Immeuble Molitor is an apartment building designed by Le Corbusier and Pierre Jeanneret and built between 1931 and 1934. Located at the border between the city of Paris and the commune of Boulogne-Billancourt in France, it has been listed along with 16 other architectural works by Le Corbusier as a UNESCO World Heritage Site. Le Corbusier lived in the building from its completion until his death in 1965.

==Location==
The east facade is located at 24, rue Nungesser et Coli, which marks the border between the 16th arrondissement of Paris and the commune of Boulogne-Billancourt. The west facade overlooks rue de la Tourelle, located entirely within Boulogne-Billancourt.

==History==
In 1931, the real estate developer Société Immobilière de Paris Parc des Princes, represented by Marc Kouznetzoff and Guy Noble, acquired a building site in the east of Paris, adjacent to Boulogne. Le Corbusier and his cousin Pierre Jeanneret were commissioned to design an apartment building for the site, and asked to find potential clients from among their acquaintances. The developers had not yet secured the required financing and were eager to demonstrate that avant-garde architecture could be more attractive to buyers than the conventional buildings in the vicinity.

Between July and October 1931, Le Corbusier and Jeanneret designed an eight-story building with fifteen apartments, with two or three units per level. The design applied four of Le Corbusier's five points of modern architecture – free floor plan, structure supported by columns rather than walls, free facade, and roof garden. Le Corbusier negotiated with the developers and acquired the right to occupy the top two floors, to be built at his own expense, for his apartment.

Construction began in 1932. It was interrupted for several months because some of the units had yet to find buyers, while the two developers were facing serious financial difficulties. The building was completed in early 1934, but by 1935 the Société Immobilière de Paris Parc des Princes had gone bankrupt. The bank which had financed the project contested Le Corbusier's title of ownership and wished to sell the entire building. This was the start of a decade of legal proceedings, at the end of which, in 1949, the architect's title was recognized. During these years maintenance of the building was neglected, causing problems with rust in later years.
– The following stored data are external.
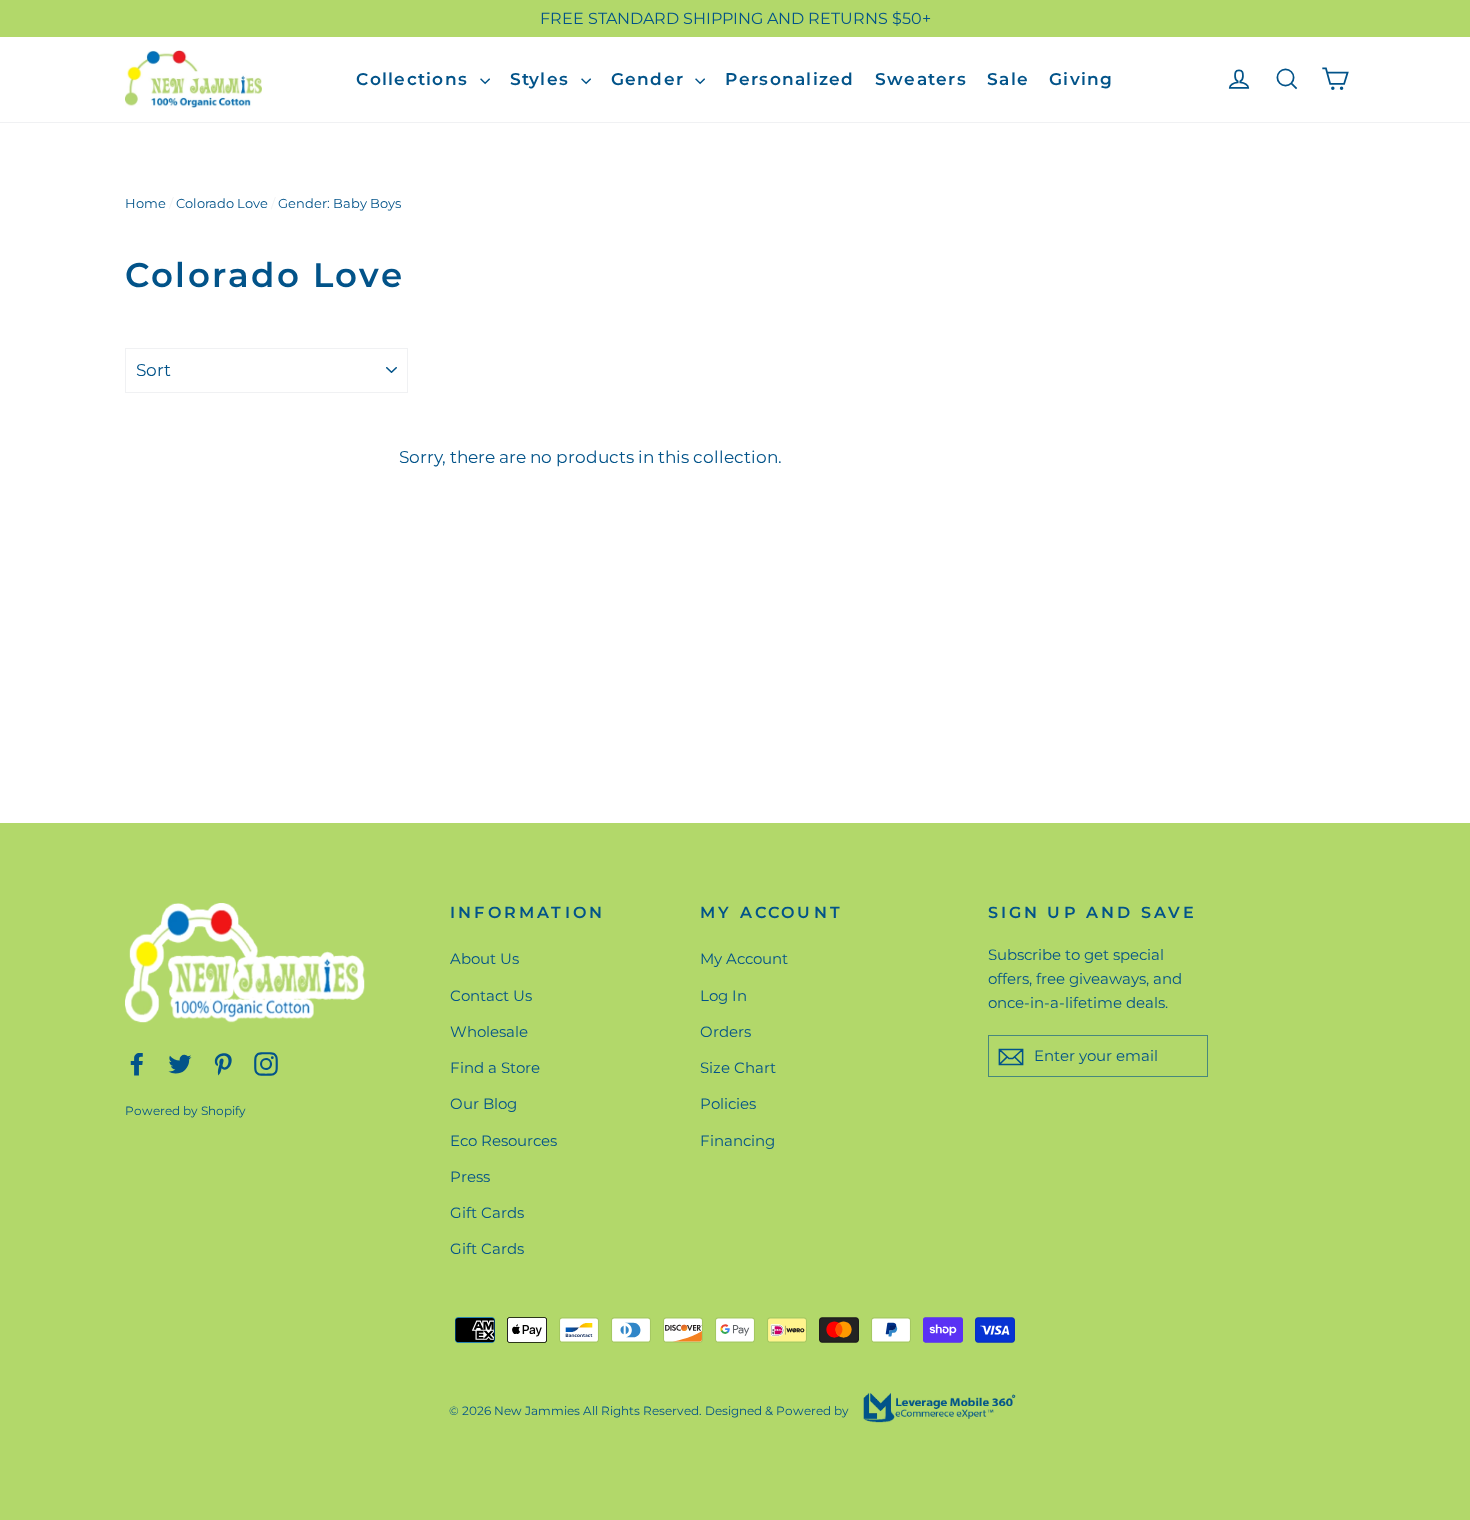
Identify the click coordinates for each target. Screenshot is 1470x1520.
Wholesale (489, 1031)
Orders (725, 1031)
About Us (484, 958)
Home (145, 203)
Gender (651, 79)
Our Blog (483, 1103)
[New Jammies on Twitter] (180, 1062)
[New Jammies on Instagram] (266, 1062)
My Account (744, 958)
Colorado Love (222, 203)
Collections (415, 79)
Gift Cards (487, 1212)
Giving (1081, 79)
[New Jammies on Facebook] (137, 1062)
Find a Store (495, 1067)
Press (470, 1176)
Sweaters (921, 79)
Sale (1008, 79)
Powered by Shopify (185, 1110)
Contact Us (491, 995)
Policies (728, 1103)
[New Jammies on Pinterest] (223, 1062)
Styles (543, 79)
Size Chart (738, 1067)
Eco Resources (503, 1140)
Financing (737, 1140)
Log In (723, 995)
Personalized (789, 79)
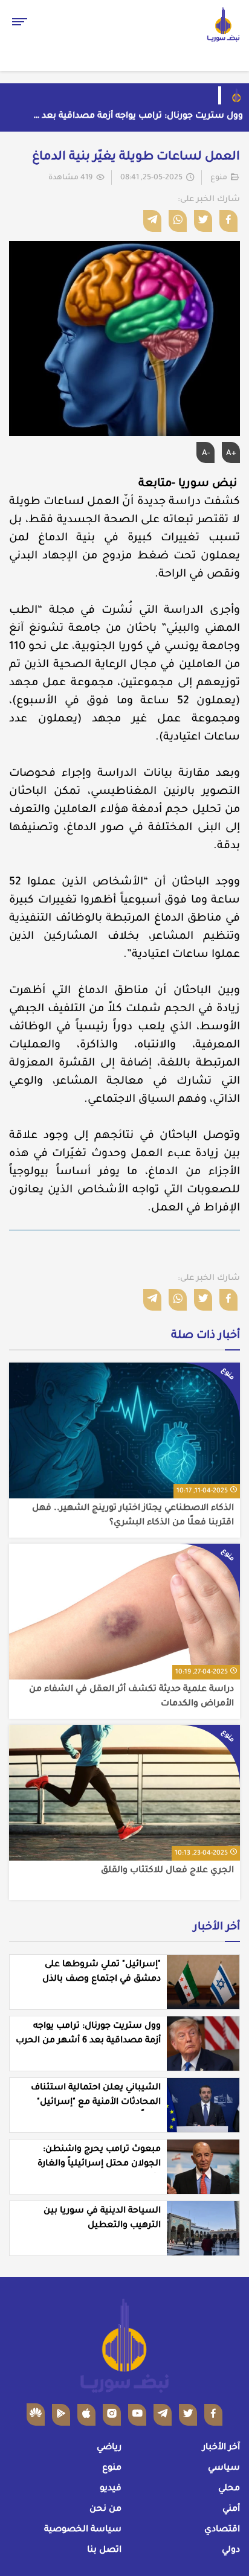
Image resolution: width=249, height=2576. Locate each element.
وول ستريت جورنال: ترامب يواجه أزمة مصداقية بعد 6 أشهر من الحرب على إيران (138, 118)
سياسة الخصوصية (82, 2530)
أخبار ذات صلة (205, 1336)
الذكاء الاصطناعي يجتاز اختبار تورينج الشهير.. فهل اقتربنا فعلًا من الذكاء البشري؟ (133, 1516)
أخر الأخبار (216, 1928)
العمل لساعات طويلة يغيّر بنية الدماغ (136, 157)
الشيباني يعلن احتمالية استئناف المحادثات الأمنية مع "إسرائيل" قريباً (96, 2102)
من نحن (105, 2509)
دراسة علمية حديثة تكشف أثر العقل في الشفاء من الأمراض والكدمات (131, 1697)
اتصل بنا (104, 2550)
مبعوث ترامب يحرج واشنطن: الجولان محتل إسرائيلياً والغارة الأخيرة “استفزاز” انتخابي (99, 2164)
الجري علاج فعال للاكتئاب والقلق (167, 1871)
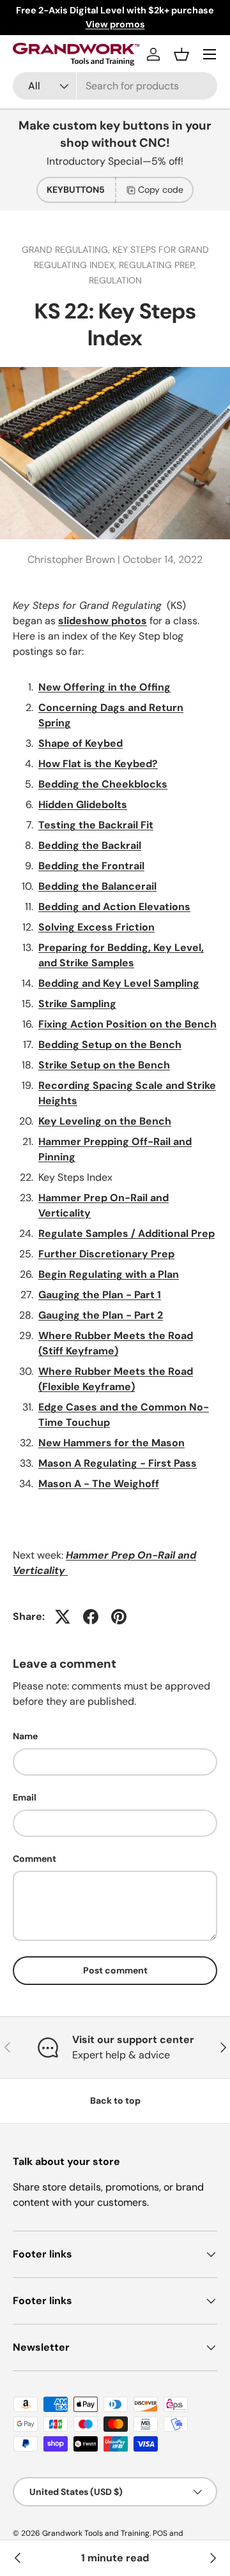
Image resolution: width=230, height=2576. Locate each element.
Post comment (115, 1970)
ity (84, 1213)
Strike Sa (60, 1003)
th (84, 825)
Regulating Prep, (157, 265)
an (86, 983)
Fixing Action (72, 1024)
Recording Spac (78, 1085)
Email (24, 1797)
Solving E (60, 927)
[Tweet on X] (63, 1617)
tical (66, 1213)
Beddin (55, 865)
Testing (58, 825)
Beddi (52, 845)
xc (89, 927)
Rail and (172, 1141)
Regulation (115, 280)
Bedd (51, 784)
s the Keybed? (122, 763)
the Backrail (110, 845)
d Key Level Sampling (146, 983)
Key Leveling (70, 1121)
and (89, 906)
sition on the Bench (168, 1024)
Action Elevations (145, 906)
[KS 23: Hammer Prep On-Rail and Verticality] (212, 2558)
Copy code (160, 189)
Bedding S (63, 1044)
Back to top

A major renovation was conducted in 1950, and again in 1962. The architect and his wife resided in this building until she died in 1957 and his in 1965. Since his death the atelier and apartment are owned by the Fondation Le Corbusier and may be visited by appointment (closed for renovations from September 2016 to May 2018). One wall in the lobby is covered by a mural of the architect's Poem of the Right Angle, a statement of his late aesthetics.

==Architecture==

View toward the living room from the entrance, with stairs to the roof garden on the left

===Facades===
This building is probably the most traditional of Le Corbusier's mature works. The design was constrained by the narrow (12 m) and deep (24 m) configuration of the site and by strict zoning codes, which specified the parapet height, conformance to the existing street wall, and even the placement of the balconies and bay windows. Nevertheless, the architect's inventiveness is evident in the all-glass facades. Identical on both elevations, they were inspired by Pierre Chareau and Bernard Bijvoet's Maison de Verre, but Le Corbusier departed from Chareau's glass-brick-only prototype by the addition of transparent openings. Externally the facades offer a contrast between solid glass bricks and transparent windows, but internally the apartments are flooded with light across the entire wall.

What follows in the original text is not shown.